The three numbered rows of Table 1 show that the turnaround in mortality for white non-Hispanics was driven primarily by increasing death rates for those with a high school degree or less. All-cause mortality for this group increased by 134 per 100,000 between 1999 and 2013. Those with college education less than a BA saw little change in all-cause mortality over this period; those with a BA or more education saw death rates fall by 57 per 100,000. Although all three educational groups saw increases in mortality from suicide and poisonings, and an overall increase in external cause mortality, increases were largest for those with the least education...
The final two rows of the table show increasing educational gradients from 1999 and 2013; the ratio of midlife all-cause mortality of the lowest to the highest educational group rose from 2.6 in 1999 to 4.1 in 2013.And here is the table:
This paper provides some hard data to corroborate a story we have been seeing elsewhere: College-educated Americans are significantly healthier in their personal, family, and social lives. To me this indicates that education has acted to partially innoculate Americans against the overall negative changes that are affecting our society.
This is interesting for the debate on whether education - particularly college - creates human capital or not.

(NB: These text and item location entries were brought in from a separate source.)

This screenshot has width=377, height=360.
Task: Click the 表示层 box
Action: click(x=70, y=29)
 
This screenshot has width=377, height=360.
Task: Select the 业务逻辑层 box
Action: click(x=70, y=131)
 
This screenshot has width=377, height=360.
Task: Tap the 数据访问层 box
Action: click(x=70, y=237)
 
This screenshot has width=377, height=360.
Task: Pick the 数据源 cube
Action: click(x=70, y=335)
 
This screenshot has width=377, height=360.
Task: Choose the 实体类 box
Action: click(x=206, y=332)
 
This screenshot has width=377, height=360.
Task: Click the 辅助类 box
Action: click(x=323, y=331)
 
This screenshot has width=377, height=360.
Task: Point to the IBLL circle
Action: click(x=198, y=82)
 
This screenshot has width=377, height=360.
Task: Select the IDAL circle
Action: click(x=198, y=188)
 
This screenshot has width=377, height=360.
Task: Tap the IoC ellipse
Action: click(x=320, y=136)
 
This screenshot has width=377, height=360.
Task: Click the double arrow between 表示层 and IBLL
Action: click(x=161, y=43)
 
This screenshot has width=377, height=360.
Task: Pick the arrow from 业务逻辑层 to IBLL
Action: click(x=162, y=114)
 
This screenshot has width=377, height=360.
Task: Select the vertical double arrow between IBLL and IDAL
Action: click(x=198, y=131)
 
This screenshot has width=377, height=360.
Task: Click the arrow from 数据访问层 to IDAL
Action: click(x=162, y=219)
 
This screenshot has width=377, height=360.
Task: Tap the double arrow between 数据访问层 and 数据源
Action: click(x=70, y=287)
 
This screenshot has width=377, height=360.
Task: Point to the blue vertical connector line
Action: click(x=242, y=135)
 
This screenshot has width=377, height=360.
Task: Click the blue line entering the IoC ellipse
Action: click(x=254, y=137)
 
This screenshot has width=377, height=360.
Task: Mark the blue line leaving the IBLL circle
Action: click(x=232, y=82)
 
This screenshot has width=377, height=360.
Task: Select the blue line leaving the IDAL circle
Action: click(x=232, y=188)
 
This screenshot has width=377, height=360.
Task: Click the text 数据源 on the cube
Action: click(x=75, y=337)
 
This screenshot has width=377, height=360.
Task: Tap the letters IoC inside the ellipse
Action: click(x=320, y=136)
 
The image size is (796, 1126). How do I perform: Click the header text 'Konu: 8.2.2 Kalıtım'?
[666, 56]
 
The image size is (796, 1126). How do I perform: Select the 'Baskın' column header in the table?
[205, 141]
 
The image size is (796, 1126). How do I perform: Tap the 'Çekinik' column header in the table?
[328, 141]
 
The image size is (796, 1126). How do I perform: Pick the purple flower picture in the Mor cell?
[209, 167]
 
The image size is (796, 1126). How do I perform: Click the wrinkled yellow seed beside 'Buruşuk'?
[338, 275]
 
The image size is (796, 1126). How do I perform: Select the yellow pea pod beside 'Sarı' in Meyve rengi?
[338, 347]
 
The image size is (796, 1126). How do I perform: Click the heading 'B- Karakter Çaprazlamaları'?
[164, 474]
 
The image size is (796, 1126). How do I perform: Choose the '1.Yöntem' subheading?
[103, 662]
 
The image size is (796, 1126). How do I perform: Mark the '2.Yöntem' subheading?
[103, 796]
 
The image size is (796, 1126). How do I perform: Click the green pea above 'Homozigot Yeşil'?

Evidence is mounting that college transforms people's lives in ways that are not directly related to natural ability. I suspect that more detailed regressions would find that the difference in social and personal health persists after controlling for income, SAT scores, etc.
Here is an NBER paper by David Cutler and Adriana Lleras-Muney that supports my conjecture. I didn't find any other good-looking recent papers on the topic with a quick Google Scholar search. From the abstract:
There is a large and persistent association between education and health...The education ‘gradient’ is found for both health behaviors and health status, though the former does not fully explain the latter. The effect of education increases with increasing years of education, with no evidence of a sheepskin effect. Nor are there differences between blacks and whites, or men and women...We then consider differing reasons why education might be related to health. The obvious economic explanations – education is related to income or occupational choice – explain only a part of the education effect. We suggest that increasing levels of education lead to different thinking and decision-making patterns. The monetary value of the return to education in terms of health is perhaps half of the return to education on earnings[.]The Cutler and Lleras-Muney paper also reviews some natural-experiment studies indicating that the effect is causal for pre-college education (though here's one paper they didn't cite, showing no effect). The authors also attempt to control for a large number of personal characteristics that might cause people to be both healthier and more likely to go to college, but find that this only marginally attenuates the relationship. They conclude that it is highly likely that the effect of education on health is, in fact, causal. (If they're right, that's in addition to whatever effect college has on income.)
A tendency toward healthy behavior is a powerful and important form of human capital. It is not at all clear that this kind of human capital can (or will) be created by MOOCs, self-study, or other forms of online learning that are being touted as replacements for college. In fact, right now it looks like the health-related human capital boost from college is all that is holding it together for our upper middle class.